**Task goal**
In the listing below, find the line holding "Where should I click to: Click the FROM" and the line holding "You are a computer-use agent. Viewport: 640px". Write out those two lines and all lines between, exactly, and nothing more.

Exercise materials START

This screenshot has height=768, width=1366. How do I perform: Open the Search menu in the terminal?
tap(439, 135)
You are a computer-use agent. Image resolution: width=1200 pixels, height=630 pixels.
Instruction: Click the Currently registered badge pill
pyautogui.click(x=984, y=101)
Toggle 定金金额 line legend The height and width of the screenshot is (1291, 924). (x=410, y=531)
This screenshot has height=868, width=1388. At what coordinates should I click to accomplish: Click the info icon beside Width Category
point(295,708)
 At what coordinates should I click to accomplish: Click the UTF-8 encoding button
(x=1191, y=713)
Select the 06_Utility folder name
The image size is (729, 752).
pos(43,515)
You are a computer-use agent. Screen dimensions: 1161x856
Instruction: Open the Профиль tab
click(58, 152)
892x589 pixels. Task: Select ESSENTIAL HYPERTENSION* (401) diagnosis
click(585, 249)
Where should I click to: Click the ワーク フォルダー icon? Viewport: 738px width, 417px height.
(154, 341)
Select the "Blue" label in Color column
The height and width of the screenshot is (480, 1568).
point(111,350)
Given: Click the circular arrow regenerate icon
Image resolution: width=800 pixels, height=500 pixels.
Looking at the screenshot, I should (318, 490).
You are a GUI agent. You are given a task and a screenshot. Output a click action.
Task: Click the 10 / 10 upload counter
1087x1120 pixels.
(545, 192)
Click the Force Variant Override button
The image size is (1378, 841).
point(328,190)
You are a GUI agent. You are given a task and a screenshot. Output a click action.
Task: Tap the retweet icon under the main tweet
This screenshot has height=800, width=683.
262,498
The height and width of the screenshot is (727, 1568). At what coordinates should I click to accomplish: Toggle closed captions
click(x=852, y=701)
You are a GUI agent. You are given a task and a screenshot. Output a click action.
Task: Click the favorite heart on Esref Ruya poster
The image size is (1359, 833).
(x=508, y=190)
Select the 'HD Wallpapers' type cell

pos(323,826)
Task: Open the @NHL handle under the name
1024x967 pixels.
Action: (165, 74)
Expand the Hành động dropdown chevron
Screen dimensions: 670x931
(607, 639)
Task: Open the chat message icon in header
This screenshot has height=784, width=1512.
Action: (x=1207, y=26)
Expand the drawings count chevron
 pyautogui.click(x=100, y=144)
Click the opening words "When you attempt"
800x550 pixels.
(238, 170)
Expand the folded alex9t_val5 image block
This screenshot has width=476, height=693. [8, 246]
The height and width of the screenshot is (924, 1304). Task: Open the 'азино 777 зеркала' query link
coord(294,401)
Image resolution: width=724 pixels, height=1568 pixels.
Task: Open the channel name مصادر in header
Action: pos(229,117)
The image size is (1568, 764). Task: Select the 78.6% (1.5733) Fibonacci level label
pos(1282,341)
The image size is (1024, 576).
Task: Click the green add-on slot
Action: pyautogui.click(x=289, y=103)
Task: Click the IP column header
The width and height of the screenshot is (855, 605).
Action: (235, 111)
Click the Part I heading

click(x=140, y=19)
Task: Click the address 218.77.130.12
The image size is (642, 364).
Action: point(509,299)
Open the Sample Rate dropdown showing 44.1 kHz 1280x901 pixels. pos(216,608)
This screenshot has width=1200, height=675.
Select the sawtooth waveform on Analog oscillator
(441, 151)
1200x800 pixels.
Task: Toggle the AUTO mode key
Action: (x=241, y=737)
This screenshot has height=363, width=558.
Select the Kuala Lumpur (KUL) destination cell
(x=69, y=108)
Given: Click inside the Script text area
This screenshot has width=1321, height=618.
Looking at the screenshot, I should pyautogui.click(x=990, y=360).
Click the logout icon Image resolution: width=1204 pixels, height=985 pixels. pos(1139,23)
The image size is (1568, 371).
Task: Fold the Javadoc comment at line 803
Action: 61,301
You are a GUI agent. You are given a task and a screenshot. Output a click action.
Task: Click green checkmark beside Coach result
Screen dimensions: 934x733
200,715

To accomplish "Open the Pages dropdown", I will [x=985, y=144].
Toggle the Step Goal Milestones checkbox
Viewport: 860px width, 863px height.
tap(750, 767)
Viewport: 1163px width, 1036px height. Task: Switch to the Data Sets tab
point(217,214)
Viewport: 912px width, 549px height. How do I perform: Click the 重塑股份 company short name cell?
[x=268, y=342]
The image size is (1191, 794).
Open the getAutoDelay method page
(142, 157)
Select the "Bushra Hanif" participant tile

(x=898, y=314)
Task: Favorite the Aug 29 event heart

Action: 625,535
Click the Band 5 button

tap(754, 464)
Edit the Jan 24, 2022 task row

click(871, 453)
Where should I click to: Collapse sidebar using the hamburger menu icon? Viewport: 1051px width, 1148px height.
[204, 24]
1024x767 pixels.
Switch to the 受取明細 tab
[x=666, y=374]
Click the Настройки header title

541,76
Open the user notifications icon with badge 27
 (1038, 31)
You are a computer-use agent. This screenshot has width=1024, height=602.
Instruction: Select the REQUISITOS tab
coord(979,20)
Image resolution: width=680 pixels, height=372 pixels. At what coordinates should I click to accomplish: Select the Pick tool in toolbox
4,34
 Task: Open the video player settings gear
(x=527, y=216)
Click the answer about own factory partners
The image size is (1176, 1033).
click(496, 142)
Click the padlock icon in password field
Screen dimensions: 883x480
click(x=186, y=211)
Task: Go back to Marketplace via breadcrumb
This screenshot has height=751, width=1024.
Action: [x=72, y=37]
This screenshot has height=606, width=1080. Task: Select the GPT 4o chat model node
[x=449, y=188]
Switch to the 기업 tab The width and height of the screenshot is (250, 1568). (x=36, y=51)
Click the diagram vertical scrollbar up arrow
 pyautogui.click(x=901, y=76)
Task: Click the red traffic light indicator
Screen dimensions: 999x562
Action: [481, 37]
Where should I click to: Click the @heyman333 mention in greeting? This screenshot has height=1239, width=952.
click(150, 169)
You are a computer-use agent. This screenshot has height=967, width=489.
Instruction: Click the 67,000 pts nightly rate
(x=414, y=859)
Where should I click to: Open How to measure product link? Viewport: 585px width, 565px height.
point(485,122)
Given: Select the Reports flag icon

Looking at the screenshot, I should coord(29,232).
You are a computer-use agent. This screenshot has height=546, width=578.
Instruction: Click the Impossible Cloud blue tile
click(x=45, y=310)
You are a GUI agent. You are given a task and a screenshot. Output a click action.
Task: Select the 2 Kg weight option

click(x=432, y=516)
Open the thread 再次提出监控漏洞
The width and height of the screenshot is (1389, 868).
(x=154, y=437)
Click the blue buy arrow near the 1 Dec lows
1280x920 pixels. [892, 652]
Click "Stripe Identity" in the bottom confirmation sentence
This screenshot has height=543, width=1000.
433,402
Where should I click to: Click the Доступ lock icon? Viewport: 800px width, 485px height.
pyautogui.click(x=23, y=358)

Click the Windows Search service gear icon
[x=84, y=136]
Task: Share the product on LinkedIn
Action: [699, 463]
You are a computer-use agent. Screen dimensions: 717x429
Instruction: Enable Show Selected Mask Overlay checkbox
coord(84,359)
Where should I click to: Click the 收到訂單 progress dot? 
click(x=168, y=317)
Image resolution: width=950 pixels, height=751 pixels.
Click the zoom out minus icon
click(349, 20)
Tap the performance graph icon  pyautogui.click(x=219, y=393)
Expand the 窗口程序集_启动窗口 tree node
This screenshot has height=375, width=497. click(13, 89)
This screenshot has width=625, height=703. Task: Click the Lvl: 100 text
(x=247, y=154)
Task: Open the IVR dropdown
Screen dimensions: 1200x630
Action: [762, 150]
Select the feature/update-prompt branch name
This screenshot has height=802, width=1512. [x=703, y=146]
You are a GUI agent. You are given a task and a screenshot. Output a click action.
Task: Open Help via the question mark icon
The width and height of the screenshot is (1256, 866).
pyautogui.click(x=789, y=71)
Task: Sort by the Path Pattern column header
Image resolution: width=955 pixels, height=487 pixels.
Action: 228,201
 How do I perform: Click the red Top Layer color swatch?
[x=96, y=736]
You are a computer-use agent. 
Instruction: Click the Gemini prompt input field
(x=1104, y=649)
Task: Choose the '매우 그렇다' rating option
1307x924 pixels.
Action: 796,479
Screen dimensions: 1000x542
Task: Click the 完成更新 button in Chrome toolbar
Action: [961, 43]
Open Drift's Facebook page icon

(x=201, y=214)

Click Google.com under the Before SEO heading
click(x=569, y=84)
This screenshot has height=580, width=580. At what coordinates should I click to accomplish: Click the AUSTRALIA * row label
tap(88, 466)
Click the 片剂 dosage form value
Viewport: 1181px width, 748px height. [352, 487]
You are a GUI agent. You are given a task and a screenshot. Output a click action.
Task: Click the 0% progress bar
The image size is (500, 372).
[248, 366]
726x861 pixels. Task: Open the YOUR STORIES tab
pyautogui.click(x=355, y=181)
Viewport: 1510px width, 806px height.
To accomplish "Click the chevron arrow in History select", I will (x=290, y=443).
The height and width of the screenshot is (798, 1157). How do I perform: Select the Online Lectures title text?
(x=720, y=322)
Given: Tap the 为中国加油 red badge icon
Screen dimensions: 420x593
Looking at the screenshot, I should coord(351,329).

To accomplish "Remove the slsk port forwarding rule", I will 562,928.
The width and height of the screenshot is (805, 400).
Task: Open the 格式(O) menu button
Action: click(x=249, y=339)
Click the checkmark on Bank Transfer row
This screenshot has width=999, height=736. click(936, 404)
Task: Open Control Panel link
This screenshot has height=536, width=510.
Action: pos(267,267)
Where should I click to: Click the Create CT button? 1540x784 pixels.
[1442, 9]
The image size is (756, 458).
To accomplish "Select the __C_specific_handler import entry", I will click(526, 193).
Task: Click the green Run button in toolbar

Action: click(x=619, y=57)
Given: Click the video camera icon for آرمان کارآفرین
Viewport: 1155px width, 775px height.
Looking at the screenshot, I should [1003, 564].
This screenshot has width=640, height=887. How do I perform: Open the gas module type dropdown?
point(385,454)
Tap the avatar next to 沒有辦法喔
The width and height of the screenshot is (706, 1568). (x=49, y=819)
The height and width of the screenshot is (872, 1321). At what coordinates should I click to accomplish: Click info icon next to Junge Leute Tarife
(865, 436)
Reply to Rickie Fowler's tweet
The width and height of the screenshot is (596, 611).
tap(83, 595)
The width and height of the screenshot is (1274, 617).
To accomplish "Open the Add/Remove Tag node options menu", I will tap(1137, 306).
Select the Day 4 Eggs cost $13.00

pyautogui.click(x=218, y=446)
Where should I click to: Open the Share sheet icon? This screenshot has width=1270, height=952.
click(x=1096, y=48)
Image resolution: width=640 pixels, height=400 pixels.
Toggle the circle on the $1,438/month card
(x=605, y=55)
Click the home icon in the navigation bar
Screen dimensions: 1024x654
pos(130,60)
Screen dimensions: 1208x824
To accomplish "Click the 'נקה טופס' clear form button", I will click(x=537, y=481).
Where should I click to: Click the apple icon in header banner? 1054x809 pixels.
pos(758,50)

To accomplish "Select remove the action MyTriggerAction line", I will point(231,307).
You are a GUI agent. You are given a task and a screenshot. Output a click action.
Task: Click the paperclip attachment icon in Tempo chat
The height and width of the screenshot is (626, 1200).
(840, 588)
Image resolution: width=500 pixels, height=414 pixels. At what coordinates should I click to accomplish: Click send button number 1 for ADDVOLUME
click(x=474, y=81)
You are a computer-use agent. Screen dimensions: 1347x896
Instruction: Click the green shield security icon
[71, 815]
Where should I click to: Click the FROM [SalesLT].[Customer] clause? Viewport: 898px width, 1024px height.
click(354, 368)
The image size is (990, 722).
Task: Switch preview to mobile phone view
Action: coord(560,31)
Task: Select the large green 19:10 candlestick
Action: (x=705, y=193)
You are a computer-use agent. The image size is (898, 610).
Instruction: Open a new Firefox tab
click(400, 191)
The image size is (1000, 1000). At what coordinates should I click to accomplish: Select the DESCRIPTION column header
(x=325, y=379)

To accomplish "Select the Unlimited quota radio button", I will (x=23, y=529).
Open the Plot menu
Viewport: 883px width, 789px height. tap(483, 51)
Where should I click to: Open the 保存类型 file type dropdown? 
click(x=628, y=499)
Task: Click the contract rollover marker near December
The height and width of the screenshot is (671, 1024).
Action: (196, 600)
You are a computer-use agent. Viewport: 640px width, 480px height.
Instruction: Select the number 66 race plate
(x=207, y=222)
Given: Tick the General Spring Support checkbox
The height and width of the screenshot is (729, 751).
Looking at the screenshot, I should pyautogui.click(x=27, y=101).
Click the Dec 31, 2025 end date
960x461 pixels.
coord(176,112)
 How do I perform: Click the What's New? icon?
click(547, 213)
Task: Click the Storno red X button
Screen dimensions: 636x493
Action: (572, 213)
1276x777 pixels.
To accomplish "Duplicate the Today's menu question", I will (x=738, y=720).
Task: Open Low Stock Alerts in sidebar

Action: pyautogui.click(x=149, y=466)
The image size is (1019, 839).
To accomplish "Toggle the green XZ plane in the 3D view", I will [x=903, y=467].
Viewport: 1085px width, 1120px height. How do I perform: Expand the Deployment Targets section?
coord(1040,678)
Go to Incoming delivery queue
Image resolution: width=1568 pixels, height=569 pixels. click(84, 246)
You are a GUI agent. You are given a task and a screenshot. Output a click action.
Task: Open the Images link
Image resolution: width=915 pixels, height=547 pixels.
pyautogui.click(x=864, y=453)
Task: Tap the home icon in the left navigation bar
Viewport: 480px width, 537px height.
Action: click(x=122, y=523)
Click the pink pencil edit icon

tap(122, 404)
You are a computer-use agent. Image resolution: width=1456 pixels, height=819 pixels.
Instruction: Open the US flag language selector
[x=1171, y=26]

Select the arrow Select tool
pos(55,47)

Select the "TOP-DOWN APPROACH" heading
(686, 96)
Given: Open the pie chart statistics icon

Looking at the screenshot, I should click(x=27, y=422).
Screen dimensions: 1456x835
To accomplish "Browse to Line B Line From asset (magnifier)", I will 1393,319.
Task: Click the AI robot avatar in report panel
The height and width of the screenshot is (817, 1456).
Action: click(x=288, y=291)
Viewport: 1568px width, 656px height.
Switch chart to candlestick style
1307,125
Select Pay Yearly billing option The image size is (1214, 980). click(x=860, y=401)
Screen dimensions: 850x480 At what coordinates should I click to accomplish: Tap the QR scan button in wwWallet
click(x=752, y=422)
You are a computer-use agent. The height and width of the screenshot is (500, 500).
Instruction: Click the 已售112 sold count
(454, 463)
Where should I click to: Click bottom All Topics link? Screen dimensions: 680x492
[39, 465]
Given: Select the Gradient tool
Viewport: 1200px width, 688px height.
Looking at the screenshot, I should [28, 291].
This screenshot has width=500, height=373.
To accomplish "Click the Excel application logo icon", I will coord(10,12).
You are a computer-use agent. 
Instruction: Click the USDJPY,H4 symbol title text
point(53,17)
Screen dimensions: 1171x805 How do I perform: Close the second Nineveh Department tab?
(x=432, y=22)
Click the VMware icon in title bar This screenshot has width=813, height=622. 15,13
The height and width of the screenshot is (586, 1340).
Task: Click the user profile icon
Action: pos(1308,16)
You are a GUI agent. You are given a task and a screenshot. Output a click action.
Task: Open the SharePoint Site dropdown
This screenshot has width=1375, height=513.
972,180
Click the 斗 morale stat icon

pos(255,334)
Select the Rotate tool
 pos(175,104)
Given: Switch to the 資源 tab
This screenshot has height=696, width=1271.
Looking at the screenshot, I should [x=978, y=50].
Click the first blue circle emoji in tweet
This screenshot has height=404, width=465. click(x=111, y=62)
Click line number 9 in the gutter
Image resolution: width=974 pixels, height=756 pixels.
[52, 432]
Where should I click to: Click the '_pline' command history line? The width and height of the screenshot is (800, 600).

Exercise materials END

**Response to the task**
Where should I click to: Click the FROM [SalesLT].[Customer] clause? Viewport: 898px width, 1024px height.
click(354, 368)
The image size is (990, 722).
Task: Switch preview to mobile phone view
Action: coord(560,31)
Task: Select the large green 19:10 candlestick
Action: (x=705, y=193)
You are a computer-use agent. The image size is (898, 610).
Instruction: Open a new Firefox tab
click(400, 191)
The image size is (1000, 1000). At what coordinates should I click to accomplish: Select the DESCRIPTION column header
(x=325, y=379)

To accomplish "Select the Unlimited quota radio button", I will (x=23, y=529).
Open the Plot menu
Viewport: 883px width, 789px height. tap(483, 51)
Where should I click to: Open the 保存类型 file type dropdown? 
click(x=628, y=499)
Task: Click the contract rollover marker near December
The height and width of the screenshot is (671, 1024).
Action: (196, 600)
You are a computer-use agent. Viewport: 640px width, 480px height.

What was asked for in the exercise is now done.